* EXTRAIT DU TEXTE:
● ● ● ● ● ● ●

Cet article reprend celui que Jean-Pierre Meyniac avait sympathiquement accueilli sur son site http://www.cinehig.clionautes.org/ .
Il m'a semblé intéressant de le proposer à nouveau sur ce blog car il présentait différents points de droit vis-à-vis du cinéma, notamment pour ce qui concernanit le débat sur le film Le cauchemar de Darwin.
Lors de l’émission « la fabrique de l’Histoire » du jeudi 10 décembre 2009 intitulé « Historiens et réalisateurs face aux documentaires historiques », plusieurs intervenants ont débattu montrant de fait les rapports difficiles entre l’Histoire et une forme de représentation audiovisuelle.
Parmi les invités de l’émission se trouvait Laurent Véray, historien du cinéma et président de l’ « Association française de recherche sur l’histoire du cinéma », qui publie notamment le revue 1895. Laurent Véray est également réalisateur de films documentaires dont L’héroïque cinématographe réalisé en 2003. Olivier Bouzy, directeur adjoint du Centre Jeanne d'Arc, chargé de cours à l'Université d'Orléans et qui intervint régulièrement dans des documentaires sur Jeanne d’Arc, Serge Viallet, réalisateur de documentaires historiques comme Nagasaki réalisé en 1995 et Jean-Marie Salamito, professeur d'Histoire à l’Université Paris IV-Sorbonne et auteur d’une critique de la série documentaire L’apocalypse, série documentaire sur les débuts du christianisme réalisé par Gérard Mordillat et Jérôme Prieur, complétaient la liste des débatteurs.

● ● ● ● ● ● ●

* ENTRÉES FOURNIES:

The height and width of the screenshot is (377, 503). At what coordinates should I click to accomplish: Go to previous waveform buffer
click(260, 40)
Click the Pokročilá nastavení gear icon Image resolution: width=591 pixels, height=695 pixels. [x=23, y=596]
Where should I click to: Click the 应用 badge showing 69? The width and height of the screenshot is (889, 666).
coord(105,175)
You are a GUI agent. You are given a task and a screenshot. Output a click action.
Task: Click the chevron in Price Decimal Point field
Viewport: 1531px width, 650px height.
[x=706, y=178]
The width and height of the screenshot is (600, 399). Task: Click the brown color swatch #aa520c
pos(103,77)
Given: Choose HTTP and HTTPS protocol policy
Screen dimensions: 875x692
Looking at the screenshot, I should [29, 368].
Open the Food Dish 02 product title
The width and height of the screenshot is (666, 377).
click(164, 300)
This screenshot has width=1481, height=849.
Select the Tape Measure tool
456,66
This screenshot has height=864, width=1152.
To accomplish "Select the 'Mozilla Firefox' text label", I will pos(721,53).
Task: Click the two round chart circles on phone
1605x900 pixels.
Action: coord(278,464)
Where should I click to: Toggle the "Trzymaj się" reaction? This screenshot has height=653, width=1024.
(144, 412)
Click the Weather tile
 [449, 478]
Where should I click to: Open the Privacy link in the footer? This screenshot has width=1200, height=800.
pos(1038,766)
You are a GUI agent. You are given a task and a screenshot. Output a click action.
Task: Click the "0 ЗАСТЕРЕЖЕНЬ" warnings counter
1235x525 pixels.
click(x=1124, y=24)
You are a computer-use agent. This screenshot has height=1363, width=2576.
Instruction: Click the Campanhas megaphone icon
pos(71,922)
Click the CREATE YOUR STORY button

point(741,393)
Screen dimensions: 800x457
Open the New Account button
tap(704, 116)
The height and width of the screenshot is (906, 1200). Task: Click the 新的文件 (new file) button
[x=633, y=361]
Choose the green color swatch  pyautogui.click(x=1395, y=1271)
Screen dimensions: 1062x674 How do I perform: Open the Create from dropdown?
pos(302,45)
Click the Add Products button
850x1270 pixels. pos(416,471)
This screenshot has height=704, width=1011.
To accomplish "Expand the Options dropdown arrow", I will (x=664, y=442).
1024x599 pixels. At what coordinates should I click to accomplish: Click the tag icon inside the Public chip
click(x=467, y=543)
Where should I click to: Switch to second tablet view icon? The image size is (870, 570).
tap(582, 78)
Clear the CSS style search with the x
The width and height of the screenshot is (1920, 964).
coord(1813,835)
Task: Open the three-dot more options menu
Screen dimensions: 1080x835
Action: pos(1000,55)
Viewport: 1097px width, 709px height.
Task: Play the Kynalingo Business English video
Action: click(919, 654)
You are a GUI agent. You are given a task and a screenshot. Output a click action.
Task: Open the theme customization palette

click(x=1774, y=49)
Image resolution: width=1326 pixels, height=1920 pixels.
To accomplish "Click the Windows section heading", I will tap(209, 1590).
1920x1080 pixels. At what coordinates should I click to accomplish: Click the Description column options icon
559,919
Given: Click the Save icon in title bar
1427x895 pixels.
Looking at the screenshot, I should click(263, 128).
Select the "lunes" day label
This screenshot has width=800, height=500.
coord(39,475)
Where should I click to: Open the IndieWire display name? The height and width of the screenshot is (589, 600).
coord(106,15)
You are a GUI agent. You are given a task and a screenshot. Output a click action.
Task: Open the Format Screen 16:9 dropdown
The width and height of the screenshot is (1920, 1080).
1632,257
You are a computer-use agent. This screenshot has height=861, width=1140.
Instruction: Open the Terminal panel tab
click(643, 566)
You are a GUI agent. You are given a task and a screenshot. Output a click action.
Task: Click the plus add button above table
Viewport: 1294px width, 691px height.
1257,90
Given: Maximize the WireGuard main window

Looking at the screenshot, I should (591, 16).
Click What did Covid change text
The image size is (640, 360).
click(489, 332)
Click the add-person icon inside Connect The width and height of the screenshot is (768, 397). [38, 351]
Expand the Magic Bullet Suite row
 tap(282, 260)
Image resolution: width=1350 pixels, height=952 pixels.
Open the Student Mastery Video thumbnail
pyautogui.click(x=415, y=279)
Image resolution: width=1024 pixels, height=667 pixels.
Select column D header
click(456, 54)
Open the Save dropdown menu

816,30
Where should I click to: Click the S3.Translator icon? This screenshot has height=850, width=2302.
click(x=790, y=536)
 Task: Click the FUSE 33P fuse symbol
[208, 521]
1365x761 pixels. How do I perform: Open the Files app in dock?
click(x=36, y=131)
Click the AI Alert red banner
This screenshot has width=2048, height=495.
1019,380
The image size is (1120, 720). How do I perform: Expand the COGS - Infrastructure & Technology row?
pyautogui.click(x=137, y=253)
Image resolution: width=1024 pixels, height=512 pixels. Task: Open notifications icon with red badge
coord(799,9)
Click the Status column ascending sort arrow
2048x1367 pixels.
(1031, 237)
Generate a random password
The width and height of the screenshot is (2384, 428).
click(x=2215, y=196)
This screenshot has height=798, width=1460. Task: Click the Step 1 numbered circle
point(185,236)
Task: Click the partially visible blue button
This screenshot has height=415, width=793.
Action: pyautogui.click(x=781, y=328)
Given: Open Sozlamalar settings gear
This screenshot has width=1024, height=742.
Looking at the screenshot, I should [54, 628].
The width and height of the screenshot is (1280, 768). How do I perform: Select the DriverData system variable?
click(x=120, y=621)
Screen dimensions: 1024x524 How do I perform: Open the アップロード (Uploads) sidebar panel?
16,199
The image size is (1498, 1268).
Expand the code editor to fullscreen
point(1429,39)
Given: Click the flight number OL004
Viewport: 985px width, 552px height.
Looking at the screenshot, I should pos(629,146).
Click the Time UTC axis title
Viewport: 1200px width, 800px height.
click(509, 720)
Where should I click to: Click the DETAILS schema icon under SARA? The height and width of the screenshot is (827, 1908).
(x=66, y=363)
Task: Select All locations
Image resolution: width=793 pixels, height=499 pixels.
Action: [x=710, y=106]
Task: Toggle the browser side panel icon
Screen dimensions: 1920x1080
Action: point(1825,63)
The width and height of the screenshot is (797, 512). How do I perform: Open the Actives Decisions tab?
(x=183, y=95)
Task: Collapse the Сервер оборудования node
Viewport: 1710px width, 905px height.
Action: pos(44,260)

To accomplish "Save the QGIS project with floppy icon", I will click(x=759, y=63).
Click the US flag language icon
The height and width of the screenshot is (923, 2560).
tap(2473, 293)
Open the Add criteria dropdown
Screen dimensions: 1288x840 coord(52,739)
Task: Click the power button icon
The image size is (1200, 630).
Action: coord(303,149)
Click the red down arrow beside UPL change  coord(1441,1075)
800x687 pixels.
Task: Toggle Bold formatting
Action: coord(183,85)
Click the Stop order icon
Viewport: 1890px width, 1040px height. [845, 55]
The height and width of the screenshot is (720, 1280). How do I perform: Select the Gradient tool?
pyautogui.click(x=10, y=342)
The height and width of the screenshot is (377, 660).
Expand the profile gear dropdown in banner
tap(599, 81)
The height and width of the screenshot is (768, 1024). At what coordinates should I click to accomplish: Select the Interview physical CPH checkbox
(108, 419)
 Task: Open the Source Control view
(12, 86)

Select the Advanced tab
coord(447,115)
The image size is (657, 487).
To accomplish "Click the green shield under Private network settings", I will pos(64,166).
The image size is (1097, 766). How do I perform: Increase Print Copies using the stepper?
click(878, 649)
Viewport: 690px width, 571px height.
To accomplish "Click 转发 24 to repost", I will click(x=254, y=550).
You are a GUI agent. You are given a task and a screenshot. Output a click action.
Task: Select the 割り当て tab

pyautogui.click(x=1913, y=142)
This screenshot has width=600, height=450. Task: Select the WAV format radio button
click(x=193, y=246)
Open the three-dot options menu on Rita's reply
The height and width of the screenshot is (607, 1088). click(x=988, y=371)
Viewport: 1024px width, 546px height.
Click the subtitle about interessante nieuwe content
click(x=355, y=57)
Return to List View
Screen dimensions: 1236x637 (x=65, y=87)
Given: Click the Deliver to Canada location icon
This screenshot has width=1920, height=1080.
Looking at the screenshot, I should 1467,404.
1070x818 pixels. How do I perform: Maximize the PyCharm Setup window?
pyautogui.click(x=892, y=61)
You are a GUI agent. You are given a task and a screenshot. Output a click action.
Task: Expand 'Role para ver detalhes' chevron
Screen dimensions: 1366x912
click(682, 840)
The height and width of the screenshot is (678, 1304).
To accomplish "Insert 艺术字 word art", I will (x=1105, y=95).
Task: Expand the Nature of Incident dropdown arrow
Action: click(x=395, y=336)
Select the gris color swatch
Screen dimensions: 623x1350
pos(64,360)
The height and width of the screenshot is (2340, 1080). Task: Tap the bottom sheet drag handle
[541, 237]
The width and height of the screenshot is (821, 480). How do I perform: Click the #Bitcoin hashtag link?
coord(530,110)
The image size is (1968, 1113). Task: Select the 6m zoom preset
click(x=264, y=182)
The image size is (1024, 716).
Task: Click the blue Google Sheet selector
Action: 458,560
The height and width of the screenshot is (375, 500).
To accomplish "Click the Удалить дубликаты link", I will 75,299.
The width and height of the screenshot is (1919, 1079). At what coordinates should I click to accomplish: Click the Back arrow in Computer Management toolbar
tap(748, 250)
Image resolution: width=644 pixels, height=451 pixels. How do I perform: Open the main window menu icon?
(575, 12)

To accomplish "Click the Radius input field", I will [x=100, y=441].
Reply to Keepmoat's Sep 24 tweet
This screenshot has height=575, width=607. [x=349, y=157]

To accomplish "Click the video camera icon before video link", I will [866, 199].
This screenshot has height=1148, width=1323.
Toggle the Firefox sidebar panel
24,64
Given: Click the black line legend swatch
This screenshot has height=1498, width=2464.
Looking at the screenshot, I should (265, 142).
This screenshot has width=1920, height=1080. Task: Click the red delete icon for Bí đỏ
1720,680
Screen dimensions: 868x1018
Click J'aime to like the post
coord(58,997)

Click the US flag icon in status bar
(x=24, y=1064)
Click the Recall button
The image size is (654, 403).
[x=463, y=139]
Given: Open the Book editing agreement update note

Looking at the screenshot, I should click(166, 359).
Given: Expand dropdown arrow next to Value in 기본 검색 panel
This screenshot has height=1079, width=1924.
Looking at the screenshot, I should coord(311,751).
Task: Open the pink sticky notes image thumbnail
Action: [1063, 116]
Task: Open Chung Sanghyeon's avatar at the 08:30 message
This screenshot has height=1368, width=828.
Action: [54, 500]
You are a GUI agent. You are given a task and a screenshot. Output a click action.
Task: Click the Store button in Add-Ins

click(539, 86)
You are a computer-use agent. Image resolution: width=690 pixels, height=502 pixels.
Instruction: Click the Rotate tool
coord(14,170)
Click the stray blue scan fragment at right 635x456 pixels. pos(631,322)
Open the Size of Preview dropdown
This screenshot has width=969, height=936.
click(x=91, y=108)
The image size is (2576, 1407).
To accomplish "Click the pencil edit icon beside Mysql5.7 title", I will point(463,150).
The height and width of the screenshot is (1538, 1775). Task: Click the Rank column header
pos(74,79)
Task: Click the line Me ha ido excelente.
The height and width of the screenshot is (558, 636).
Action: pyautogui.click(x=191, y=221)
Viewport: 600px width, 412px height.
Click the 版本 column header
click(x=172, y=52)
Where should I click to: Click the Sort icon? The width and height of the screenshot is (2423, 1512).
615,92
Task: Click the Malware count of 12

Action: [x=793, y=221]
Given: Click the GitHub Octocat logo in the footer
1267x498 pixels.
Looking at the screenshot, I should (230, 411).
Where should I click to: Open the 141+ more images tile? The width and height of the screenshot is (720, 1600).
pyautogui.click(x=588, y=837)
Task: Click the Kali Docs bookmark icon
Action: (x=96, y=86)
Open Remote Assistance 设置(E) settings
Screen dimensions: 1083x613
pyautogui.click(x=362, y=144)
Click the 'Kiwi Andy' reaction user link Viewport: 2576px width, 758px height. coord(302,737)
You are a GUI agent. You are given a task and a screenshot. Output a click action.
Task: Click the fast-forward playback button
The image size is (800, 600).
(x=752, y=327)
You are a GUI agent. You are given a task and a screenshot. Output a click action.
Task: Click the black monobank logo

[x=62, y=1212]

● ● ● ● ● ● ●

* OBJECTIFS:
1. D'après l'extrait sur les documentaires historiques, pourquoi l'article est-il proposé une nouvelle fois sur ce blog ? Répondez en une à trois phrases.
2. Prolongez l'extrait sur les documentaires historiques à partir de l'endroit où il s'arrête.

* RÉSULTATS DES TÂCHES:
1. L'article est proposé une nouvelle fois parce qu'il présentait différents points de droit relatifs au cinéma, en particulier à propos du débat sur le film Le cauchemar de Darwin.

2.
La question posée par le débat peut se résumer assez facilement autour d’une problématique assez claire : un documentaire est-il ou peut-il être un travail d’historiens ? A cette question, plusieurs points ont alors été abordés. Il ne s’agit pas de reproduire ici l’ensemble des propos tenus mais bien de les résumer et de les commenter.
En effet, depuis plusieurs années, j’ai créé des conférences autour du thème « Histoire et Cinéma » à l’Institut Lumière et rédigé quelques articles sur la nécessité pour les Historiens de s’approprier les sources filmiques comme matériau d’analyse. Mon travail est essentiellement sur le film de fiction que j’analyse comme source de son temps de production ou de projection. Mais le traitement de l’image documentaire n’est pas si différent.
En première remarque, j’insiste sur une affirmation essentielle de Laurent Véray. Un film est un point de vue de réalisateur. Ceci est vrai quelque soit le type de film, de fiction ou documentaire. Ce point de vue obéit à des contraintes propres au genre audiovisuel et peut difficilement accepter les nuances et confrontations des « thèses ». Ce qui a été reproché à Prieur et Mordillat par Jean-Marie Salamito a été de défendre une thèse qu’il qualifie lui-même d’éculée, à savoir la trahison du message de Jésus par ses continuateurs immédiats. Or Jean-Marie Salamito n’a pas pu apporter une quelconque autre anti-thèse bien qu’Emmanuel Laurentin, le journaliste animant « La Fabrique de l’histoire », le lui ait demandé. Non qu’il n’en défende pas une, son livre Les chevaliers de l’Apocalypse, réponse à MM. Prieur et Mordillat le démontrant très bien, mais justement, parce qu’il s’est lui aussi trouvé dans une contrainte liée à la nature du débat radiophonique.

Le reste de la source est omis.